- **Instruction**
Copy every line of the material below without changing a single character. Leave the pictures out of your answer.

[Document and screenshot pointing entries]
>> START
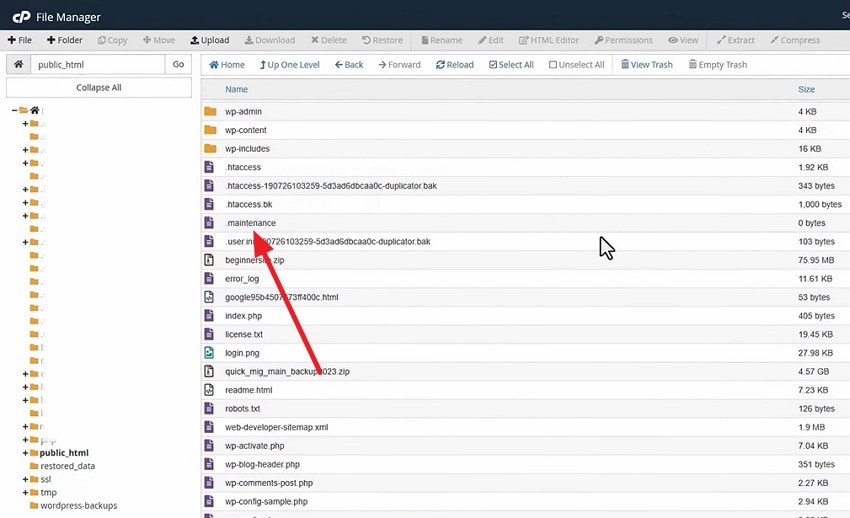Viewport: 850px width, 518px height.
Task: Click the home icon beside path field
Action: pyautogui.click(x=18, y=64)
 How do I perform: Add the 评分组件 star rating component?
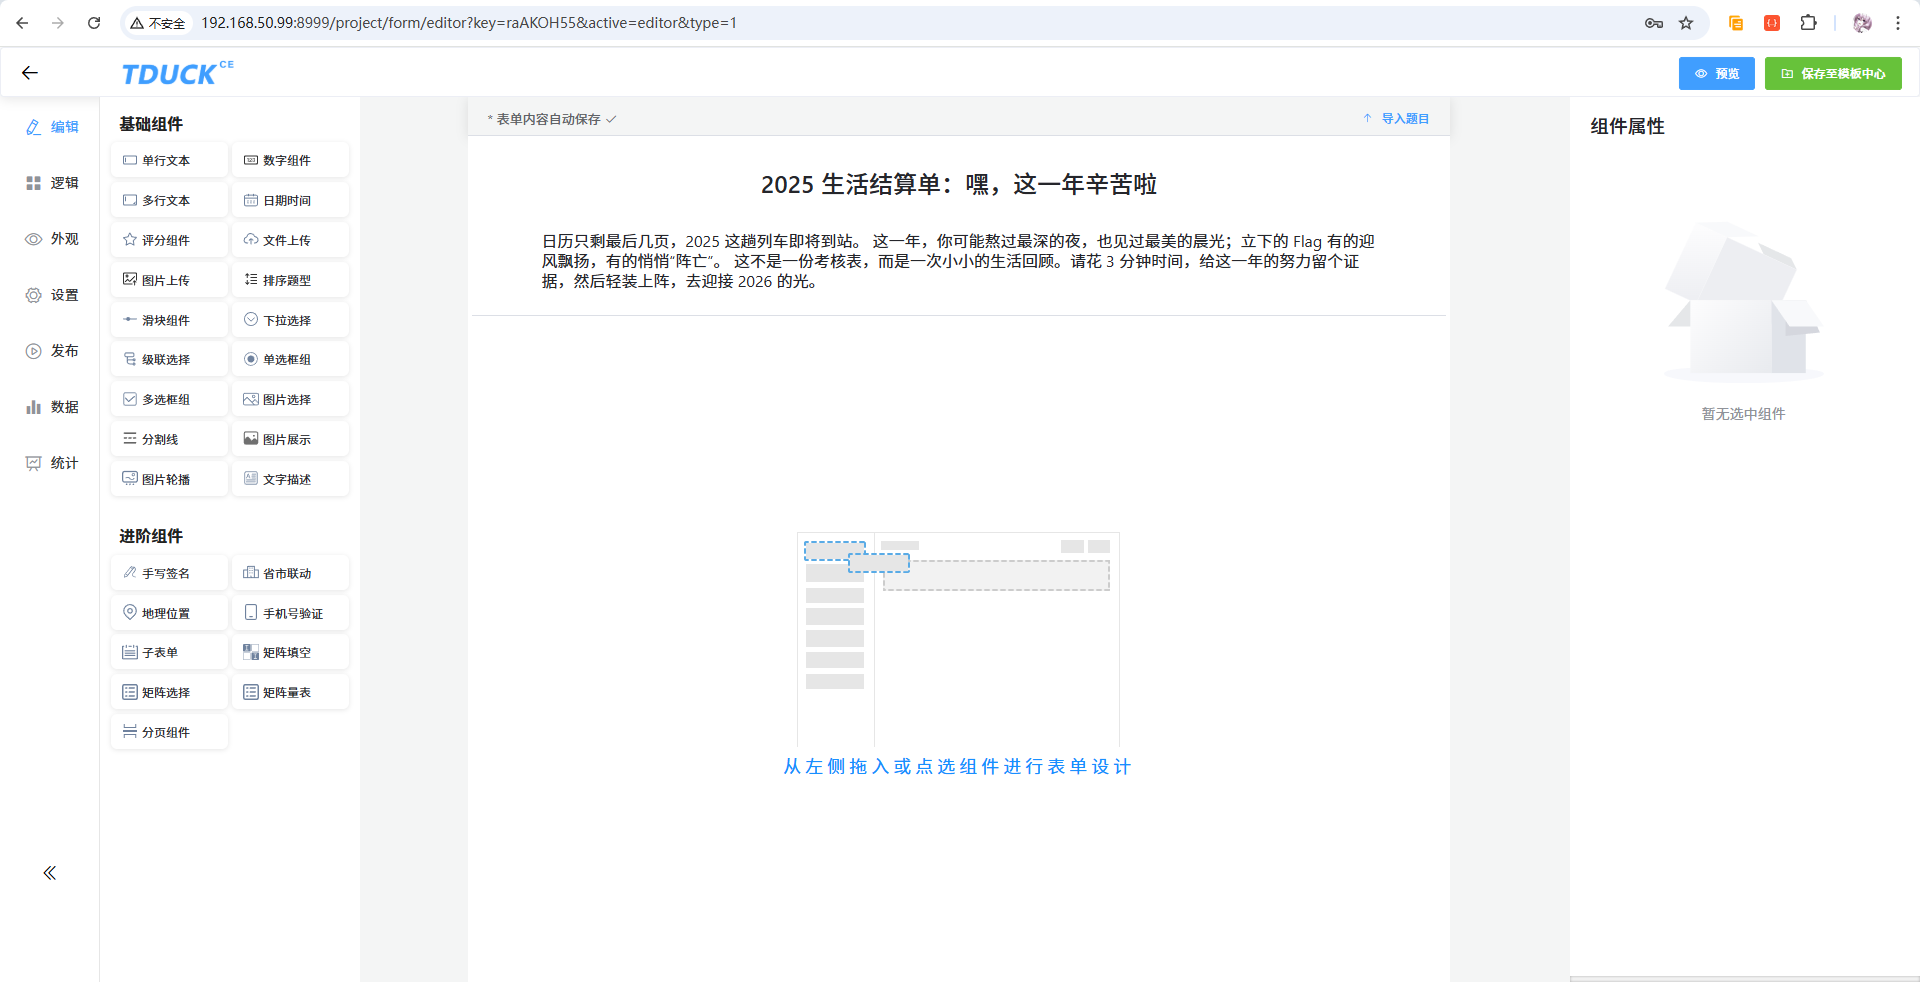(168, 240)
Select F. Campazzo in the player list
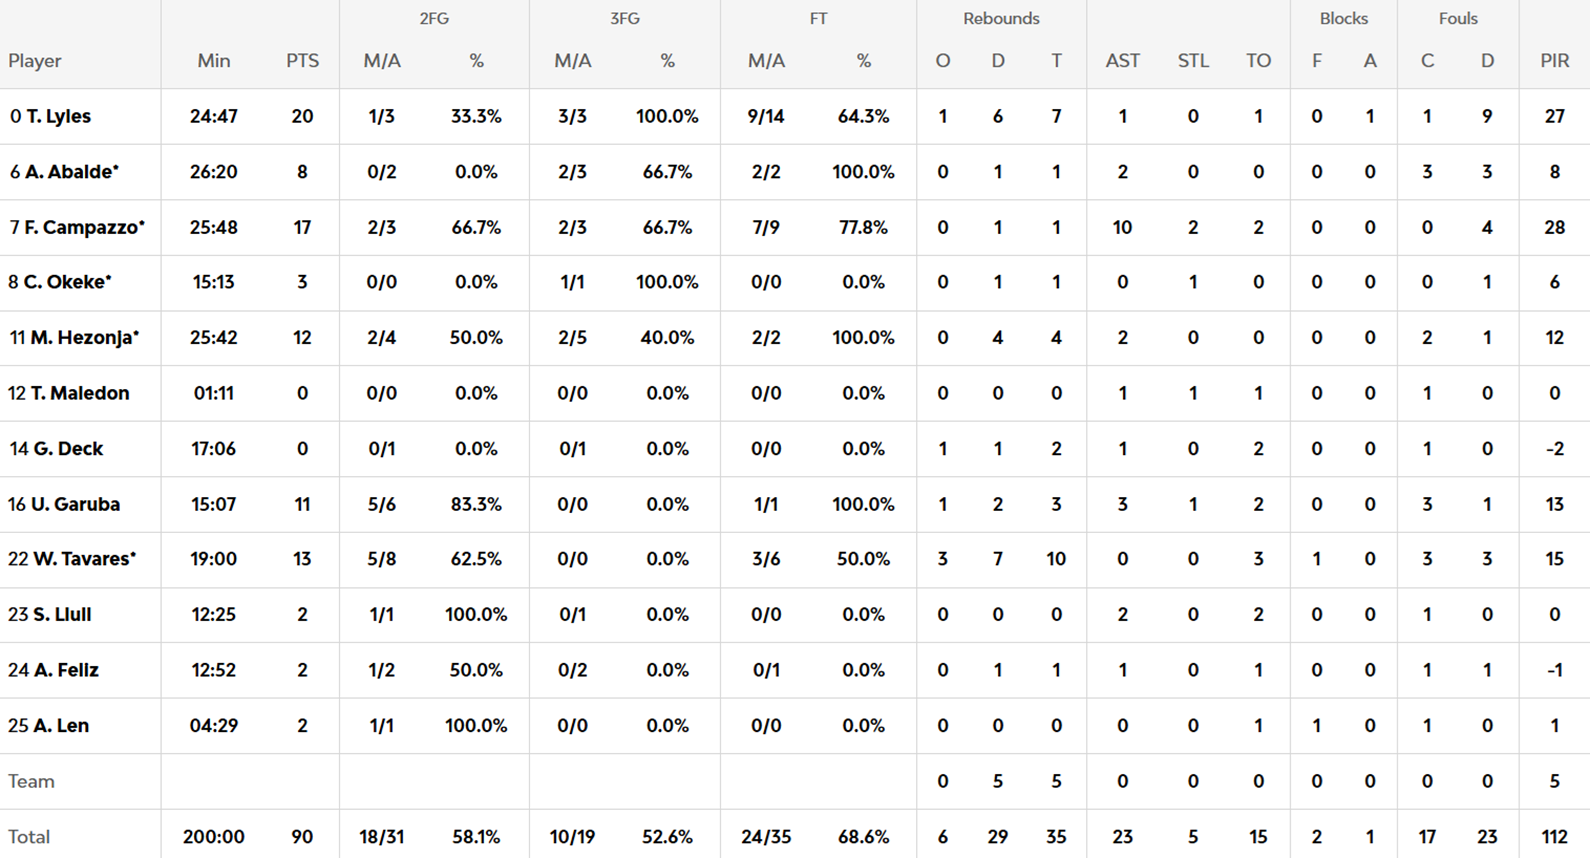The image size is (1590, 858). point(84,227)
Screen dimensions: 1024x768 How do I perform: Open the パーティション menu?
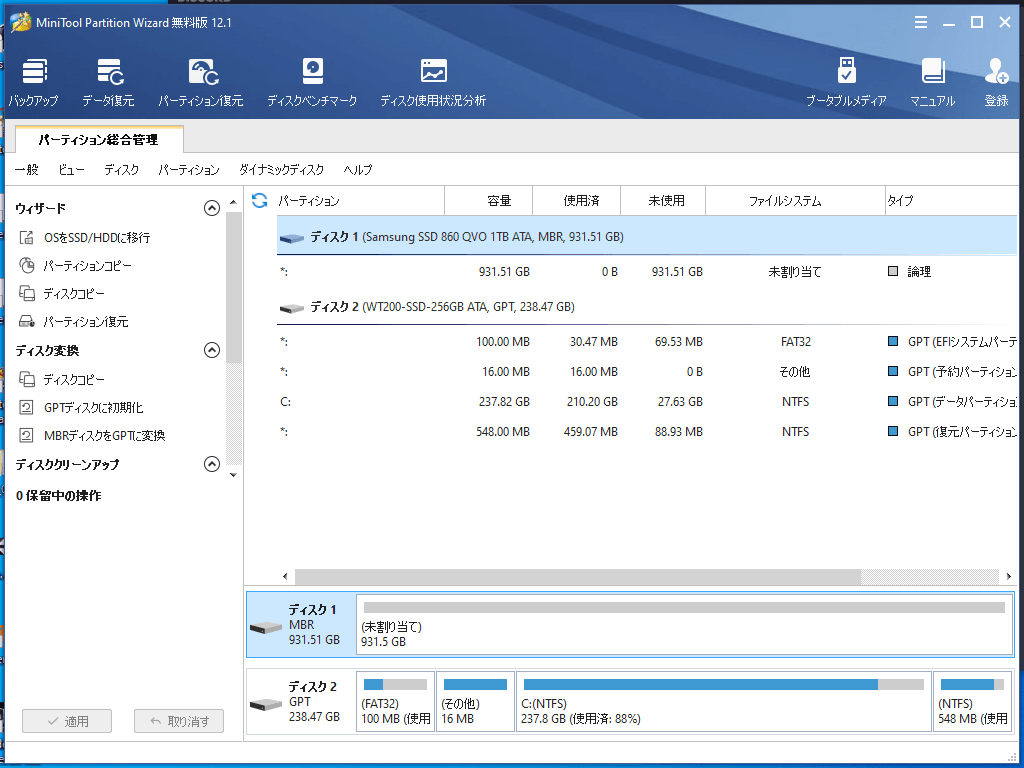point(188,170)
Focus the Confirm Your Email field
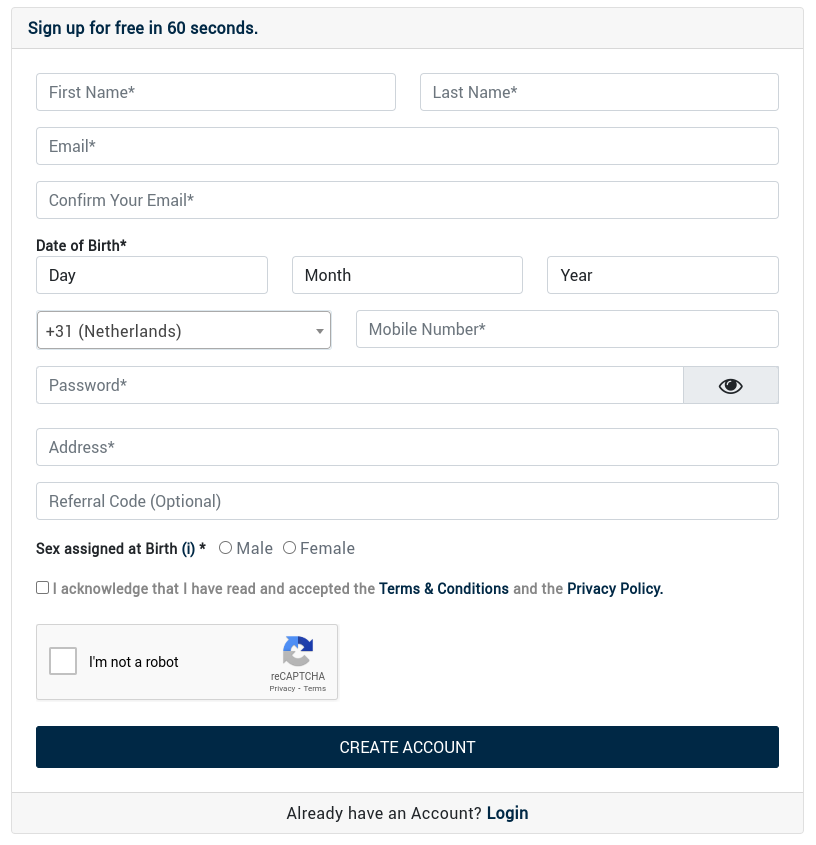Screen dimensions: 816x845 (x=407, y=200)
>> END
- **Response for this exercise**
Viewport: 850px width, 518px height.
Task: Click the home icon beside path field
Action: pyautogui.click(x=18, y=64)
 How do I perform: Add the 评分组件 star rating component?
(168, 240)
Select F. Campazzo in the player list
The image size is (1590, 858). point(84,227)
Screen dimensions: 1024x768 How do I perform: Open the パーティション menu?
point(188,170)
Focus the Confirm Your Email field
Screen dimensions: 816x845 (x=407, y=200)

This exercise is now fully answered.